A Dacca, spendendo tra i 36 e 52 euro compri un certificato falso che attesta la negatività al virus e ti permette di partire anche con la febbre

Ne ha parlato Mohammed Taifur Rahman Shah, presidente dell’associazione Italia-Bangla, al Messaggero. “C’è grande corruzione, tutti possono comprare un certificato che attesti la negatività al coronavirus, è molto facile”, ha spiegato l’uomo, che si occupa della comunità del Bangladesh in Italia. Le norme del Paese impongono a chi voglia entrare o uscire di presentarsi in aeroporto con un certificato medico che attesti la negatività. Delle analisi da fare non più di 72 ore prima della partenza. Ma a farle sono davvero in pochi, perché bastano tra i 3.500 e i 5mila taka per lasciare il Paese. “Così – spiega Rahman – ci si compra il diritto a volare verso l’Italia e l’Europa, soprattutto se si è ammalati”. In molti in effetti sono giunti in Italia già con i sintomi. Con una spesa fra i 36 e i 52 euro compri un certificato falso che attesti la negatività al coronavirus e puoi tranquillamente lasciare il Bangladesh. Per venire in Italia magari, dove l’allarme per i voli in arrivo da Dacca preoccupa soprattutto la Regione Lazio.
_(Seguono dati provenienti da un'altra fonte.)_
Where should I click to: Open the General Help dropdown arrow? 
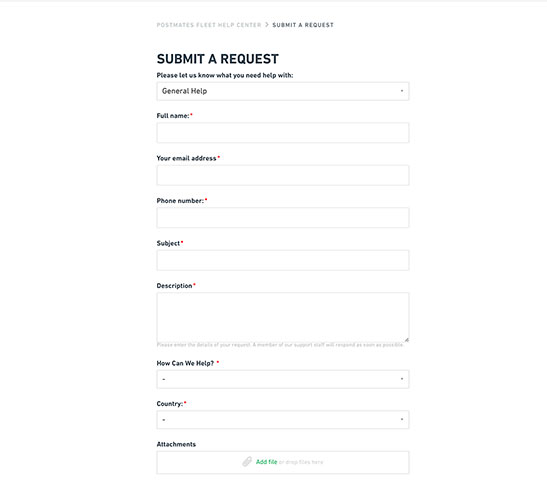pos(402,91)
Diversi bengalesi sono risultati positivi al Covid-19 a Roma, dove è molto nutrita la comunità, e ieri il ministro Speranza, dopo un volo Dacca-Fiumicino con 36 positivi, ha deciso di sospendere per una settimana i voli dal Bangladesh. Non basta, perché ci sono le triangolazioni: oggi 135 bengalesi sono arrivati su un aereo partito da Doha, saranno tutti respinti mentre gli altri passeggeri saranno sottoposti a tampone. A marzo diversi bengalesi, spaventati dall’andamento dell’epidemia, avevano lasciato l’Italia per tornare al Paese d’origine. Ora che il contagio si sta espandendo in quella zona del mondo (la confinante India è terza per numero di casi) cercano disperatamente di tornare in Italia: “Se uno sente di stare male cerca di fuggire, prova a salvarsi la vita in un Paese in cui l’assistenza sanitaria è migliore”. Lo fanno mettendo a rischio gli altri passeggeri e tutte le persone con cui vengono a contatto nei Paesi d’arrivo, in cui l’epidemia è in fase calante. “Stanno sbagliando senza dubbio – conclude Rahman -, ma da una parte c’è il lavoro e la vita, dall’altro il pericolo di morire per una sanità che non esiste”.